K.C.S.Pillai Memorial Lecture
Nonparametric Inference for Unlabeled Graphs (Joint work with Patrick Wolfe and Sharmo Bhattacharyya)
Chancellor's Distinguished Professor Peter J. Bickel
Department of Statistics, Professor Emeritus
University of California-Berkeley
Start Date and Time: Fri, 25 Apr 2014, 10:30 AM
End Date and Time: Fri, 25 Apr 2014, 11:30 AM
Venue: Stanley Coulter (SC) Hall 239
Refreshments: Refreshments will be served in HAAS 111 at 9:45 prior to the lecture
Abstract:
In a 2009 Proceedings of the National Academy of Sciences article based on work of Aldous and Hoover (1981), Bickel and Chen proposed a general nonparametric framework which could be related to the graphons of Lovasz et al. (2006), and large degree asymptotics for unlabeled random graphs. They studied fitting of block models viewable as "histogram approximations" in this framework.

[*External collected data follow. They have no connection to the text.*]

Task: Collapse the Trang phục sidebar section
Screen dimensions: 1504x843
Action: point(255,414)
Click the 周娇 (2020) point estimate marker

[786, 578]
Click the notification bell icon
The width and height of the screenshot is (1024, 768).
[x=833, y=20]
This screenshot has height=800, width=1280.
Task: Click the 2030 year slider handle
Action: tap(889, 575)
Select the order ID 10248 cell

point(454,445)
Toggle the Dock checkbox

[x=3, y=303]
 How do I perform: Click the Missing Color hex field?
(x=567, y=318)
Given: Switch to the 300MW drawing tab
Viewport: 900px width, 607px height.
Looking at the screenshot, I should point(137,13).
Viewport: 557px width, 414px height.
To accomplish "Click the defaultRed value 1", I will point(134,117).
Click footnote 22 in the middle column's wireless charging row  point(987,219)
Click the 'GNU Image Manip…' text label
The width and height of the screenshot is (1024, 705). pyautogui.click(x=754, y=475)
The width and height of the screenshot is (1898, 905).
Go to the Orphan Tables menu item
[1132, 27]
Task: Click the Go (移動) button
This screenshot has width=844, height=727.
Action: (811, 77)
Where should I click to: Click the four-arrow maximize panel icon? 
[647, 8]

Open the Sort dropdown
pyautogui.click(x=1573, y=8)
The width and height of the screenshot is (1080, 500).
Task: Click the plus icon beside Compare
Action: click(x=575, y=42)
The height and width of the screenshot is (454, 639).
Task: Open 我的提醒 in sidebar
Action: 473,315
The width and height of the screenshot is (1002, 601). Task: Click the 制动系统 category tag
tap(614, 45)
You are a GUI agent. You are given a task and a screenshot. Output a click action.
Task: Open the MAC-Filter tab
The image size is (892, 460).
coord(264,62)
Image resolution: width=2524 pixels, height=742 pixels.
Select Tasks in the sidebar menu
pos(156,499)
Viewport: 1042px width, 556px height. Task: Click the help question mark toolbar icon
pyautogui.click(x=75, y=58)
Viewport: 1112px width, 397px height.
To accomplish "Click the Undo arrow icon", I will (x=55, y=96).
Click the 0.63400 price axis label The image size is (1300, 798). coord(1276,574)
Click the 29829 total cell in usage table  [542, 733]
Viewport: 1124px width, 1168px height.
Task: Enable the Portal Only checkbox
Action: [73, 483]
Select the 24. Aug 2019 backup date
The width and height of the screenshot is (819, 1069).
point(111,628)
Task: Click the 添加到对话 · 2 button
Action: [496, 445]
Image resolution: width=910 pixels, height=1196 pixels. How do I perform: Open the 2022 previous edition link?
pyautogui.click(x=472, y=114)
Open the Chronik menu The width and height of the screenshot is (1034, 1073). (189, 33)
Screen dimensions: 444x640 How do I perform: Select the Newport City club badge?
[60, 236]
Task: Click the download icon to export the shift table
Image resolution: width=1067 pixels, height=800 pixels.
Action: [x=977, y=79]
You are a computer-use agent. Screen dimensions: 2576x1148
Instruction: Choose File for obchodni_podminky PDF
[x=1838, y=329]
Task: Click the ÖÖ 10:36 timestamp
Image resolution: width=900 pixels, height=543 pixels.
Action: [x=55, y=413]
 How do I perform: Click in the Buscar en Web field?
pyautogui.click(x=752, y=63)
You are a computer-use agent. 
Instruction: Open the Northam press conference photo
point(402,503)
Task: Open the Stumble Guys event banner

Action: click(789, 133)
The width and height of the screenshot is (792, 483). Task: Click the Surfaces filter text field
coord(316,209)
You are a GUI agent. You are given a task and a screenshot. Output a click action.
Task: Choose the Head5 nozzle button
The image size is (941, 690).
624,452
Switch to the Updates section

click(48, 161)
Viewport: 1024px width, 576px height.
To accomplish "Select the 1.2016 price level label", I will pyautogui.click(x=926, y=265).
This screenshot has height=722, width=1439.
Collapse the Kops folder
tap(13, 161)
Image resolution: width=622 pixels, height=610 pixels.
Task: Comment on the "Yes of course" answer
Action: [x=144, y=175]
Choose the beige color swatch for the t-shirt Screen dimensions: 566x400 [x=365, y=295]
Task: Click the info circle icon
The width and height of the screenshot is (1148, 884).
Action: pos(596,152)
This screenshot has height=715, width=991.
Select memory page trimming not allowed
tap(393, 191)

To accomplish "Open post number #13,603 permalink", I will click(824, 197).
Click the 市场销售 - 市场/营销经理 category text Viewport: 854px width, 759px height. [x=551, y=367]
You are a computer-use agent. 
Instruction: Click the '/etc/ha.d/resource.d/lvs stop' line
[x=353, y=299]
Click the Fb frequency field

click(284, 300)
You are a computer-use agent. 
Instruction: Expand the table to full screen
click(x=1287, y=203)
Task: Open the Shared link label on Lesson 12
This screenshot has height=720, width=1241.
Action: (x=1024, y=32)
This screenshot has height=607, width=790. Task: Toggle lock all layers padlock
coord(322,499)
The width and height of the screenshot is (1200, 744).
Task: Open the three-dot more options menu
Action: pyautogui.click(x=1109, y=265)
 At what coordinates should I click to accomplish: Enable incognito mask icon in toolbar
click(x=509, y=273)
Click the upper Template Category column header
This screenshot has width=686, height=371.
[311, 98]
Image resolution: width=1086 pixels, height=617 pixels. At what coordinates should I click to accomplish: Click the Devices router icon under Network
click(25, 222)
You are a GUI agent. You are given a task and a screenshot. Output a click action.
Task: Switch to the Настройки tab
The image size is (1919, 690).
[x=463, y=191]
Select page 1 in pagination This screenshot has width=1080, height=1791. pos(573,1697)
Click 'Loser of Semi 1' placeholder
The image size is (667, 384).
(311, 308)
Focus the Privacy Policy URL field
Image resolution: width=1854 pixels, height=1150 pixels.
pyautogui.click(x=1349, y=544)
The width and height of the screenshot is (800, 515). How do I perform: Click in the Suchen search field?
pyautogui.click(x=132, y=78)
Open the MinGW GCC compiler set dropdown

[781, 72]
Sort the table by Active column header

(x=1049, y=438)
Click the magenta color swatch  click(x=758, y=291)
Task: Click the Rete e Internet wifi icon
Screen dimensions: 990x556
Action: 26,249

Recently, Airoldi, Costa and Chan (2013), and independently Olhede and Wolfe (2013), showed how to construct block model approximations to the density of a pair of latent variables corresponding to a pair of nodes, given that the nodes are the endpoints of an edge. We discuss these results and argue that while they are hard to interpret, statistically they imply statistically meaningful approximation. Moreover, we argue that computationally efficient block model fitting procedures such as spectral and local methods can also be used for such approximation.
Finally, we propose a principled cross validation method for choosing the "bandwidth" implicit in all such approximation procedures, give some specific theory in this direction, and an application to a proteomics network.